Lexcru came to us with the scale already in place. As one of India's largest manufacturers of RO components, the business was not the problem. The brand was.
They were operating under three names, i.e. Lexcru, Lexpure, and Cruze, with overlapping products, inconsistent communication, and no clear line between who each brand was speaking to. Technicians, dealers, and end users were using all three names interchangeably. That confusion was quietly working against everything the company had built.
Before anything could be amplified, it had to be clarified.
We went in, mapped the real problem, defined distinct roles for each brand, and built the foundation. Then, once that was solid, we took Lexpure to the country, with Kareena Kapoor, a script we wrote, and a shoot at Mumbai's Mehboob Studios
The brief pointed to a brand problem. But we needed to know exactly where the confusion was coming from before we could fix it.

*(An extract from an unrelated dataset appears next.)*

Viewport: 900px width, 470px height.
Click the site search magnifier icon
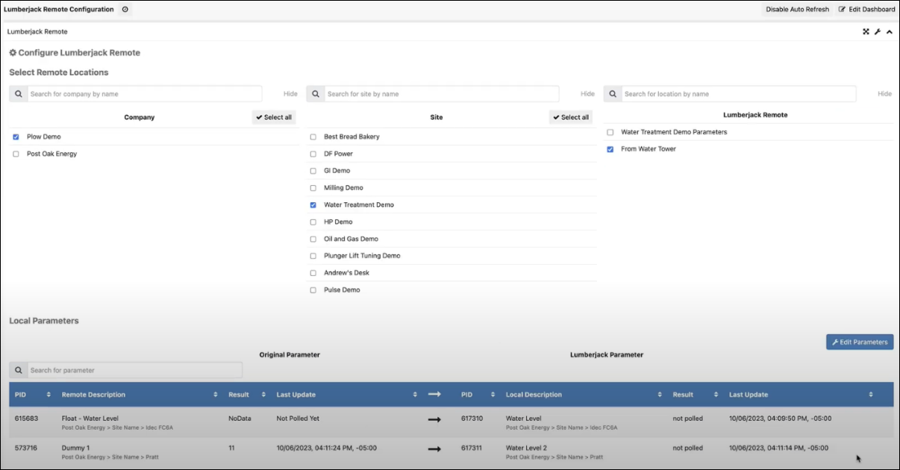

We conducted over 100 technician interviews and spoke to 30+ dealers and distributors across the market. The pattern that emerged was consistent: nobody was distinguishing between the three brands. Lexcru, Lexpure, and Cruze were all being used as if they were the same thing. Different names, same shelf, no clear reason to choose one over another.
That was not a communication problem. It was a structural one. And it needed to be solved at the foundation before any campaign could do meaningful work.
With the research in hand, we simplified the architecture into something everyone in the ecosystem could actually use.
Lexcru — the core B2B brand. Manufacturing, OEMs, and scale. The engine behind everything.
Lexpure — India's Most Trusted RO Components. The consumer-facing brand built for reach and recognition.
Cruze — India's Strongest Filters for RO. A specialist identity for a specific, high-performance product line.
Three brands. Three distinct roles. Zero overlap.
This was not a rebranding exercise. It was a clarity exercise. Once every touchpoint had a clear job, the communication could finally say something worth remembering.
With the brand architecture in place, Lexpure had something most celebrity campaigns do not, a strategy to stand behind.
The brief was not to make a glossy ad with a famous face. It was to make the Indian consumer stop and think about something they had never considered: what is actually inside their water purifier, and does it matter?
It does. A purifier can look perfect from the outside. But if its internal components are unreliable, the water coming out of it is not safe. That truth became the campaign.
We conceptualised the film, wrote the script, and managed the entire celebrity shoot with Kareena Kapoor at Mehboob Studios in Mumbai. The tagline, Sirf Pure Nahi, Lexpure, was not just a sign-off. It was the positioning made audible.
Every creative decision, from the messaging to the production, was anchored in what the research had told us: people do not think about components. The campaign's job was to make them start.
The film was covered by afaqs!, reaching industry stakeholders, marketers, and trade audiences who recognised what the category move meant.